Concepts such as biodiversity, niche, food chain, adaptation, domestication, and extinction (and many more!) are discussed while the artwork abounds with a variety of landscapes, plants, and animals. While reading through the book, my son enjoyed that in some of the representations of different habitats, among the variety of animals shown – as quilt pieces – you can find a person. A woman looking at a tree stump in one, a man looking through binoculars in another; a girl smelling a flower here, a boy exploring under water there. For Patrick, this ensured the understanding that humans are part of nature, not removed or separate from it. Inserting people into the variety of animals shown is a nice touch in this book. Here’s a sample page:
A page near the end of the book also introduces to the reader a number of environmentalists, both past and present. While the names Jane Goodall, Rachel Carson, Edward O. Wilson, and Theodore Roosevelt are familiar, new to us are such nature lovers as Archie Carr, Tierney Thys, William Hornaday, Margaret Murie, and Roger Payne (I am familiar with others that Patrick is not, like David Suzuki, Sylvia Earle, Jacques-Yves Cousteau, Henry David Thoreau, and Aldo Leopold). The last section offers information for teachers and parents, as well as related activities.

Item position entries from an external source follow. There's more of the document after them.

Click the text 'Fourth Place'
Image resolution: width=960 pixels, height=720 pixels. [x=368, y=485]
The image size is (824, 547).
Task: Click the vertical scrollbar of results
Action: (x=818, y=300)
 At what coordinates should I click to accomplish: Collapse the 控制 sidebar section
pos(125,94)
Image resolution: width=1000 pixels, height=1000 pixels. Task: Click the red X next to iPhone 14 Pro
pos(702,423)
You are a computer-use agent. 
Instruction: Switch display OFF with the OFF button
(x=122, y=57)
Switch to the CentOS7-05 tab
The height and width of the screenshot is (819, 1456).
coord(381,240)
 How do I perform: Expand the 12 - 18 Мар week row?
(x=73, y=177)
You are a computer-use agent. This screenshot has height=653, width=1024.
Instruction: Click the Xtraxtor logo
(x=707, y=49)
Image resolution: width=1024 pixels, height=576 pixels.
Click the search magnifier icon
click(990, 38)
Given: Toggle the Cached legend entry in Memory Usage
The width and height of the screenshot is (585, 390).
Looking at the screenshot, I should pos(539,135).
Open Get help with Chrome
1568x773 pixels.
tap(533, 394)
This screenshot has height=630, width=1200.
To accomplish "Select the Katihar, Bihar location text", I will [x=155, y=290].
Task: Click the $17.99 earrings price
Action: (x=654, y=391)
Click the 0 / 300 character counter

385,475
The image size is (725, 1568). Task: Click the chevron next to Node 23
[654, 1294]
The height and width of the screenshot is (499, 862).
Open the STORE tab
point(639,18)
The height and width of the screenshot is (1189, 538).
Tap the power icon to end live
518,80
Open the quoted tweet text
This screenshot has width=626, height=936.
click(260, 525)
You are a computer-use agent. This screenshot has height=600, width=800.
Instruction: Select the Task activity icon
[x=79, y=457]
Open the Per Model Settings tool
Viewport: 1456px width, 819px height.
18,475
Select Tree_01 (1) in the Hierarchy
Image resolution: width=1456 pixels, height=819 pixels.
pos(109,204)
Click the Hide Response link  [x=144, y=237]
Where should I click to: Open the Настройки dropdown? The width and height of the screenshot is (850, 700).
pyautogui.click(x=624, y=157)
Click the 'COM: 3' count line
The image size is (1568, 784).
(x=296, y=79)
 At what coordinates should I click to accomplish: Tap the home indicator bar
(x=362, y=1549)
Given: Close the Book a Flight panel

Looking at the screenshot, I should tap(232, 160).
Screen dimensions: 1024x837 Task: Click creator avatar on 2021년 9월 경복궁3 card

Nature’s Patchwork Quilt is an attractive and effective introduction to ecology and environmentalism for children aged 4 to 10. It is well worth having in your classroom library, home bookshelf, or requesting your local library to purchase.
Note: we were sent a copy of this book for review by the publisher, as well as another of their recent books, which is also beautiful and informative: Granny’s Clan: A Tale of Wild Orcas, which “combines science with the real story of how family, friendship, and a grandmother’s love are helping this magnificent but endangered orca clan to survive.”